While thousands of peaceful pro-life protesters gathered in Denver, there were violent anti-war protesters at the Republican Convention.
In St. Paul, aside from one peaceful anti-war march on Sept. 1, the demonstrations were neither pro-life nor peaceful. Many were out-of-state anarchists without a cause other than to create chaos and thwart the convention.
A group calling itself the Republican National Convention Welcoming Committee traveled to or communicated with groups in 67 cities to recruit members. Among the plans outlined by a Ramsey County sheriff’s warrant application and affidavit were efforts to kidnap delegates, block bridges, use liquid sprayers and throw marbles.
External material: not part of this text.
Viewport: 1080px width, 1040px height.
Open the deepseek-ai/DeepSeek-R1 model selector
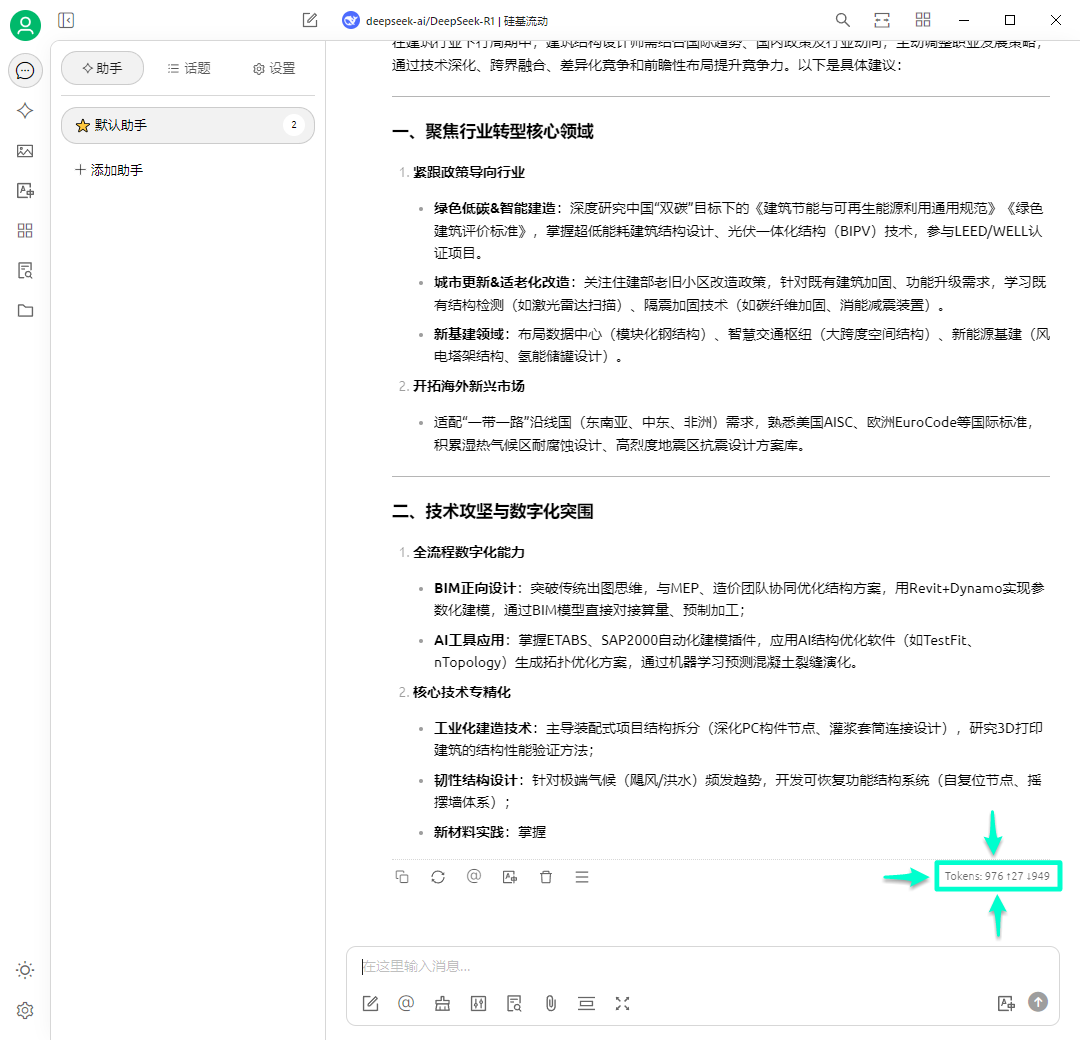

While he wasn’t kidnapped, wheelchair-bound Connecticut delegate Frederick Biebel was attacked by protestors Sept. 1, along with dozens of others, including Tony Guglielmo, senator for Connecticut’s 35th District.
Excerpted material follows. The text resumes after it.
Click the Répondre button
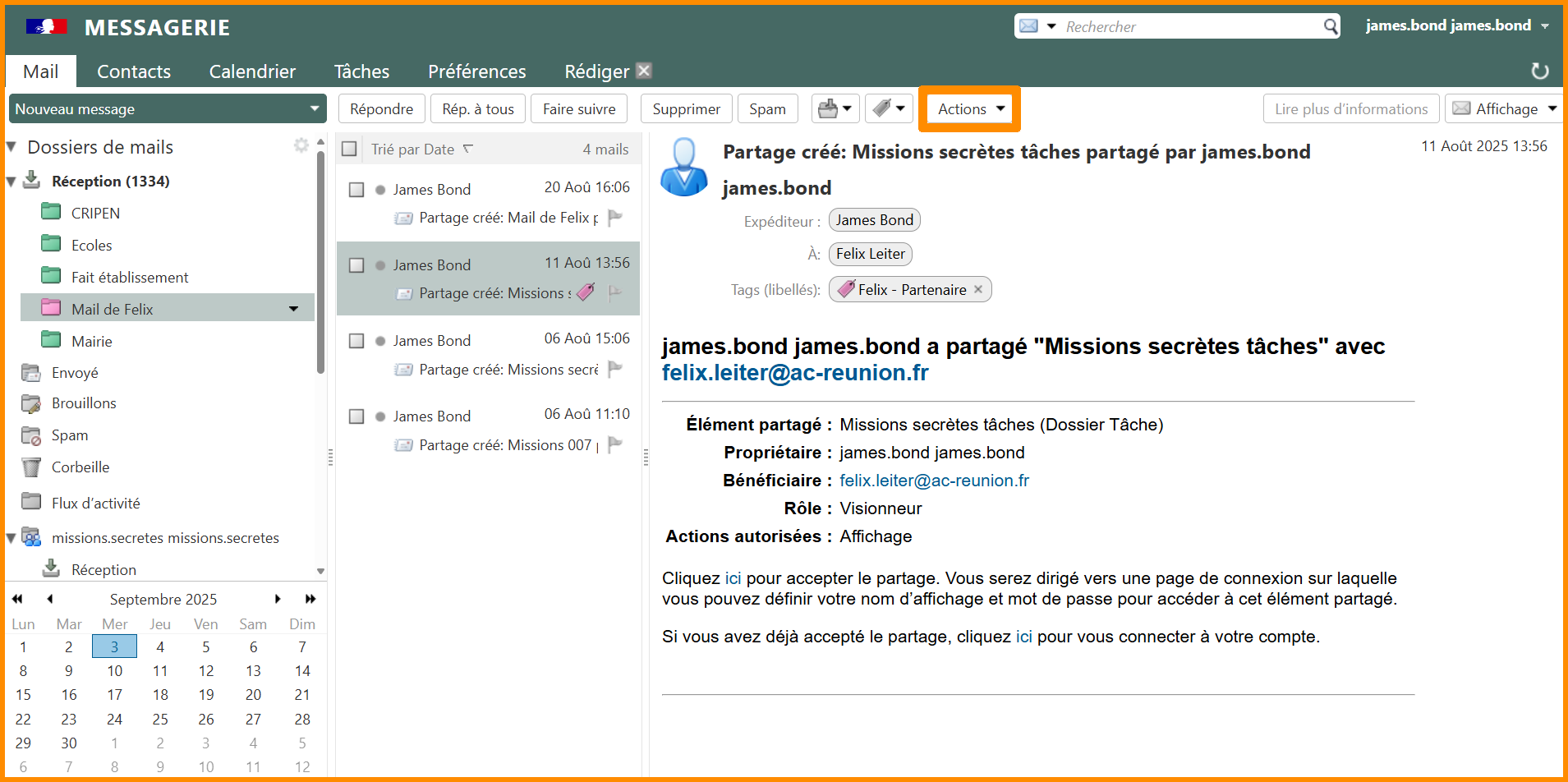1568x782 pixels. (x=381, y=109)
“We were walking toward the convention center when we were pushed aside by four ragamuffins, and about 60 others jumped from nearby vans and began pushing us up against a building,” said Biebel, of Stratford, Conn. “One of them stole my delegate credentials off my neck, and we were sprayed with some liquid. It was a scary moment.”
“They were saying things like, ‘You’re killers. How do you sleep at night killing people like you do?’ laced with extreme profanity,” said Mike Garrett, the delegate from Bridgeport, Conn.
“Fred has a heart problem and was short of breath,” said Garrett. “The paramedics checked his vitals and a Hazmat team flushed people’s eyes. They later said that the liquid was water mixed with an oxidizer like bleach. They were trying to ruin our clothes and sting our eyes.”
The U.S. Secret Service later obtained and returned Biebel’s credentials.
Self-proclaimed anarchists also smashed store and police car windows, slashed delegate bus and police car tires, attacked police and knocked over park benches and garbage cans.
One of those arrested, Matthew DePalma of Flint, Mich., was charged with illegal possession of Molotov cocktails that he hoped to use on police and at the Xcel Energy Center. The affidavit quotes DePalma as wanting to use a bomb at the center so that the convention would “end with a bang.”
More than 800 persons were arrested during the week in St. Paul.
The irony of anti-war protestors using violence to highlight their cause wasn’t lost on observers.
“They don’t believe in using violence to help the people of Iraq, but they do believe in using it to get rid of the ‘fascist dictator’ here,” said Marty Andrade, a blogger for True North, a conservative, Minnesota-based political blog.
“They were using the foulest language and yelling about getting out of Iraq,” said Biebel. “We from Connecticut are for peace, but not for bleach,” said Biebel. “We also believe in freedom of speech, but not bleach.”